Sunday Scribbling prompt this week is "Wedding"
“There’s one too many women living in this house.” mom said with a vengeance! I was seventeen. So we bought a mobile home, then asked them to sign the papers so we could be married. It was fully furnished, but wasn’t delivered until three weeks after the nuptials. We grudgingly stayed with mom and dad a few weeks longer.
It was a very small ceremony. Dad greeted me at the door of the church. A place I sought solace most of my childhood. I cried that ugly cry all the way down the isle. I hated the thought of losing my last name. Was it the sign of a mistake? Possibly! It was too late. With ongoing turmoil between mother and I it was a very cognitive solution for a mature teen.
I was homesick that first year, regularly calling in pursuit of a shopping date with mom. She was either busy or planned something with her sister. After months of attempts with a negative response, I stopped asking. I lived forty five minutes away; surprise visits seemed out of the question, yet I attempted that as well. In retrospect I can see she was relieved I was gone.
Soon I stopped being homesick and resigned myself to being a wife. A damn good one at that. Just seventeen I made bread, soups and baked from scratch. I bought only meager necessities in order to save. At twenty one we bought our first house and paid cash for top of the line appliances.
I sacrificed a lot back then. Would I do it again? Probably not! I would have married someone more suitable with common interests, someone kinder. For years, we ambled through. I was the dutiful housewife during the whole marriage. To be honest I became covertly ambivalent, and rebellious. Around the seven year mark I devised my own life within the marriage.
I had a good job, a great network of friends. He was anti social, would only drag along on rare occasions, where he sat staring at me the whole night as I flitted from place to place socializing. Angst befell me, knowing he wanted to leave almost as soon as we arrived anywhere. Eventually I went most places alone. I finally left for a stint, but returned Six weeks later unsure of my choice Back in the home I kept my new adopted independence within the marriage.
It was at the twelve year mark we decided to take a huge leap and buy a new home. Four times the size of our thousand square foot first home. It was on an acre property. The day we signed the papers for that big house, I got pregnant. I was shocked and thrilled all at once! It was a beautiful home with a circular staircase, as well as a cathedral staircase. I had it made, so I thought!.Beautiful new home and new baby on the way!
Three years later we bought another home, twenty two hundred square foot rancher in a quaint neighborhood for our child. The beautifully manicured half acre property with a gazebo covering the hot tub just off the master suite was a minor diversion from underlying marital discord . It was my dream home, with a huge country kitchen decked out in pink corian counter tops and a fireplace. Every single morning when I entered that kitchen I said a quiet prayer of thanks to god!

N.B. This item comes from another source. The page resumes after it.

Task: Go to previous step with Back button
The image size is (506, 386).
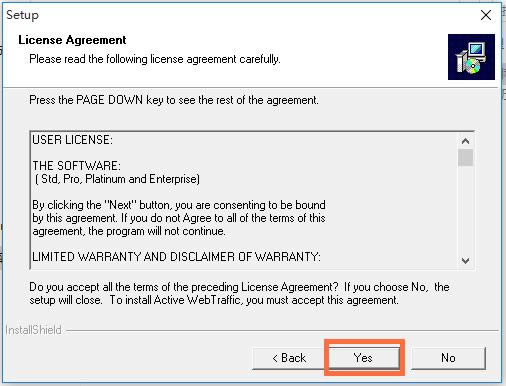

Still a huge void almost swallowed me up. I realized there was an entity living in my space that was emotionally unavailable to all in the home and those who visited. I sought help, to no avail. Things escalated to scary proportions. We were working on the logistics of a split. It didn’t end well, things got very ugly. Sadly I have no desire to even see or speak to him. Although I have moved on and forgiven all the ugliness that transpired in our relationship. I'm still forced to observe from afar the continued injustices with others. Be careful who you choose as a life mate, because it never really ends!
It’s exactly eleven years almost to the day that my divorce was finalized! A few years back three friends and I had a mock wedding. We dressed up, played the song "imagine", vowed to be true ourselves first, bought rings to commemorate the festive occasion! A reporter even entered photos of our crazy antics in the local paper! I have been living happily every after since!
Would I want a legal wedding again? Probably not! No wedding for me!